Inspiring Burnley weight-loss mum taking mile challenge in her stride

A mum-of-three who ballooned to a size 20 in the 20 years after having her first child decided enough was enough when she  reached her mid-forties.

Wednesday, 2nd May 2018, 11:26 am
Updated Wednesday, 2nd May 2018, 11:31 am
Diane Smith with comedian Ted Robbins, who is fronting the campaign  and Linda Searle, Up and Active manager (s)
Diane Smith with comedian Ted Robbins, who is fronting the campaign and Linda Searle, Up and Active manager (s)

Diane Smith (46), of Rosehill, Burnley, used to hate summer because it was often too hot to hide her size under big coats and dresses.

“For the rest of the year I used to walk with my head down hoping no one would notice me.
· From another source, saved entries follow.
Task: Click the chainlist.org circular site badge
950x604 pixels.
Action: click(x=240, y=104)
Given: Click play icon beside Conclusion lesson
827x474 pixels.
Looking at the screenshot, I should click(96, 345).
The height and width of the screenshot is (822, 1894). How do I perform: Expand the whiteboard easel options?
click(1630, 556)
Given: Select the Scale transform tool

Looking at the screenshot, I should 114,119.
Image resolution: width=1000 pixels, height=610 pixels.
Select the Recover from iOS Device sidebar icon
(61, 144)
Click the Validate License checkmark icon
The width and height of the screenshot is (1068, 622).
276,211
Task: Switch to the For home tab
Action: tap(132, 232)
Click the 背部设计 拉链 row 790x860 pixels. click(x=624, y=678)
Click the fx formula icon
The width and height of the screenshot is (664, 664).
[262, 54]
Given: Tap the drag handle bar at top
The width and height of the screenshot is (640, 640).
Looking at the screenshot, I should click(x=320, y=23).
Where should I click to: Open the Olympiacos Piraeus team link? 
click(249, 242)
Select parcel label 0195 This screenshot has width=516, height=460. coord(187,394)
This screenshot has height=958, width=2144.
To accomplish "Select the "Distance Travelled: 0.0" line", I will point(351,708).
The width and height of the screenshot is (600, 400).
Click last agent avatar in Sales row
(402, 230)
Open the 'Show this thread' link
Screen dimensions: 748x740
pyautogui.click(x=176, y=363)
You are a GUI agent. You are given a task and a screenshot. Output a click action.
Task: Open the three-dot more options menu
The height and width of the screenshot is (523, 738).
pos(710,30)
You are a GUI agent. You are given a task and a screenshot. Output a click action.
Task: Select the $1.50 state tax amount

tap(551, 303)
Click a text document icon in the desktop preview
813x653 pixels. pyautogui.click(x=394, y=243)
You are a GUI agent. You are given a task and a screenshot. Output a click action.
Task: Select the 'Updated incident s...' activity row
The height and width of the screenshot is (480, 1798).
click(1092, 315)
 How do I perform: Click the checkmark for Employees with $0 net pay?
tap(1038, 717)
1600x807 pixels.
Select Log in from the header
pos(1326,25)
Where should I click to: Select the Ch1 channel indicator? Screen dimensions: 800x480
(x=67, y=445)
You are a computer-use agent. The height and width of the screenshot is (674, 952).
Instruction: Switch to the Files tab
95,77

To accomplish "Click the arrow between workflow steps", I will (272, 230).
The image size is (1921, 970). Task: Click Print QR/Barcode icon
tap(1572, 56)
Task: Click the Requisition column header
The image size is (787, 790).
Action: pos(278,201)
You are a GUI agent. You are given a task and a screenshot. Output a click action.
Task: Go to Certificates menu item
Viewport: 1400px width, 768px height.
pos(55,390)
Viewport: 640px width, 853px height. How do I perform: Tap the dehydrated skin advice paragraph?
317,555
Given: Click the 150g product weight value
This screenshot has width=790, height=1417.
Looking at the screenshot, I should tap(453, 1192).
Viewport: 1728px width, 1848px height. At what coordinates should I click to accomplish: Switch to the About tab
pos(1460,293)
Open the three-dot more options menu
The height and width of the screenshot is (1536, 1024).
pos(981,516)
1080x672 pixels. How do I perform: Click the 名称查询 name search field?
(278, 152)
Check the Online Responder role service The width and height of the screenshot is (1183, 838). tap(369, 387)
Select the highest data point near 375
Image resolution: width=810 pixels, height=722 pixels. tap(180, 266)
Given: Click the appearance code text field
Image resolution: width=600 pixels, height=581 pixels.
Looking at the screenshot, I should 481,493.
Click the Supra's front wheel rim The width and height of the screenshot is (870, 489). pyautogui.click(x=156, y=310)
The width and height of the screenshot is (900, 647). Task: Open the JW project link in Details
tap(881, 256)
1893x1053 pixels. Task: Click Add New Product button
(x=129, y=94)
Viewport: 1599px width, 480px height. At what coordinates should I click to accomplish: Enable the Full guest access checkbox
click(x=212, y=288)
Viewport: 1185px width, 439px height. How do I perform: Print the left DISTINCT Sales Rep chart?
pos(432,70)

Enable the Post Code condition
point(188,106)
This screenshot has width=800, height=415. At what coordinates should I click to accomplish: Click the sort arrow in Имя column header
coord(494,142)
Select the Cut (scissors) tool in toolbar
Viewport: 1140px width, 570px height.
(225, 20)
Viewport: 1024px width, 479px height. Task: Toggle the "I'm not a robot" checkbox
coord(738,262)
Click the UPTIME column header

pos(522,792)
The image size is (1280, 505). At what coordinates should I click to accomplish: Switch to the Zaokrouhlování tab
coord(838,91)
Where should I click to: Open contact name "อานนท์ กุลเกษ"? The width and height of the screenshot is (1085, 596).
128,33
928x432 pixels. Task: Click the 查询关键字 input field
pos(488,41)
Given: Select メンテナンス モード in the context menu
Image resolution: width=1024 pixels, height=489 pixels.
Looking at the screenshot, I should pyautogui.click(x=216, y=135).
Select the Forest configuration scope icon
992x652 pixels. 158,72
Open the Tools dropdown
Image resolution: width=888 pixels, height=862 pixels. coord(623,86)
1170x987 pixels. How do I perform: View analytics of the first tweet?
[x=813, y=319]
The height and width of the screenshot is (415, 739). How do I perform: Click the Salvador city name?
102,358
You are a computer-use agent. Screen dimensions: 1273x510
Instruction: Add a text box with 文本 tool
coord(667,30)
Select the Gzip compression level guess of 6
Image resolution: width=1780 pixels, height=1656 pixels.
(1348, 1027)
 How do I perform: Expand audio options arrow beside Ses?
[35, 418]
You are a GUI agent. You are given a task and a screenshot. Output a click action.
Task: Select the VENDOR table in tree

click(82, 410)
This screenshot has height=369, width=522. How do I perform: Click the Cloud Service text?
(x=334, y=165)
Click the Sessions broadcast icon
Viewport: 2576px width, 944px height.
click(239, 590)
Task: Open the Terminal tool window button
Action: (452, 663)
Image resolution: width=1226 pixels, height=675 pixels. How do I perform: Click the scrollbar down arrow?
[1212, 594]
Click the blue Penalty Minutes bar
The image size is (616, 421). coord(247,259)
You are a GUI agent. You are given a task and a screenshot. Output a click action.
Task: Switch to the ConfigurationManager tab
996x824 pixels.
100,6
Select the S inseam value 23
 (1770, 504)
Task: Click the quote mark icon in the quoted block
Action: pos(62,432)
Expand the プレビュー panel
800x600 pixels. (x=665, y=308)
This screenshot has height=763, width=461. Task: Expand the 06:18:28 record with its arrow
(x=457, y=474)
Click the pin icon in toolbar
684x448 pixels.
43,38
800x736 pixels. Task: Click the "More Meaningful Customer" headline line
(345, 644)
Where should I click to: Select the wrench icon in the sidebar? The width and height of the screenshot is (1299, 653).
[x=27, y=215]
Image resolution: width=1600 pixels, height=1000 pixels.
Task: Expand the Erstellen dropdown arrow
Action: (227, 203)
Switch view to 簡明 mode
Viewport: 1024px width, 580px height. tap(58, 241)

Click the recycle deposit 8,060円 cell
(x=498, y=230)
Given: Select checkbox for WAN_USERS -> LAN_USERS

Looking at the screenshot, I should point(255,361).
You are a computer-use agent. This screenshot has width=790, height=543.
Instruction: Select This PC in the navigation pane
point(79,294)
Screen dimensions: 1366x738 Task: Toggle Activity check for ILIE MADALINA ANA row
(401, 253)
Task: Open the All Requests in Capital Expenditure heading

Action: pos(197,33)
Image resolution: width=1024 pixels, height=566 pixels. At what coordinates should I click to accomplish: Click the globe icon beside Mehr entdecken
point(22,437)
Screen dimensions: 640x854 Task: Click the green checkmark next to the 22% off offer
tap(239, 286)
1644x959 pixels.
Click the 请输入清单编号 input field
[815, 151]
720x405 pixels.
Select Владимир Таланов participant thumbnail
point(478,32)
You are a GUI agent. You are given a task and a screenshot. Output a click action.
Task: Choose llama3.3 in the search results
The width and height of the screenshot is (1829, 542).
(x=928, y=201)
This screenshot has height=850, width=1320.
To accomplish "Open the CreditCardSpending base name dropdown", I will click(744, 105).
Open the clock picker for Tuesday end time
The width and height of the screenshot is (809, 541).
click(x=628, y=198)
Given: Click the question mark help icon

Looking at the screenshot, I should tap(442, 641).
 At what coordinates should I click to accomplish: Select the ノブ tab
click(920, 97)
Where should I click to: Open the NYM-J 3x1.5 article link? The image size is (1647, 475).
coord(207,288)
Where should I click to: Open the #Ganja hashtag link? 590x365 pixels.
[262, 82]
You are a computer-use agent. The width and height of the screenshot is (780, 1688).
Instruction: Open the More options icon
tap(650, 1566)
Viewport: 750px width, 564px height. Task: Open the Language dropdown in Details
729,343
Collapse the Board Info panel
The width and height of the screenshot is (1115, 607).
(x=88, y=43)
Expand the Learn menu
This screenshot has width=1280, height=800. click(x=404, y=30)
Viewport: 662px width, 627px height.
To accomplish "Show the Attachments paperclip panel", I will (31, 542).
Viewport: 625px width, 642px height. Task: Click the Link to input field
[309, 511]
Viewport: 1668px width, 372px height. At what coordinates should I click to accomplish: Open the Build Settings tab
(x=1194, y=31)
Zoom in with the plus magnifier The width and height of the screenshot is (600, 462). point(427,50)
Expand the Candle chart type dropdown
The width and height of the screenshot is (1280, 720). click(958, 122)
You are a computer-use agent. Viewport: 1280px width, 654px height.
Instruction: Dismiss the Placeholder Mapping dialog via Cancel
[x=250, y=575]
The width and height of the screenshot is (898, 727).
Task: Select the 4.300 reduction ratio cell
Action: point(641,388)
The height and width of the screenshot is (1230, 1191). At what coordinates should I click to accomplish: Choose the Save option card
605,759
But in summer when I had to put a pair of shorts on I was so self-conscious, and I just hated that time of year,” she said.

Diane, now a spritely size 12, admits she was never a sporty person and she would always catch a bus or take a taxi rather than walk.

But taking part in the Lancashire County Council health initiative Your Mile Your Way will literally be taken in her stride.

The project will see people across Lancashire being asked to walk, run, hop, skip, jump or swim a mile on Friday, May 18th.

The aim is to encourage at least 24,901 people across the county to pledge to take part on Your Mile Your Way Day. The figure is the number of miles it would take to go around the world.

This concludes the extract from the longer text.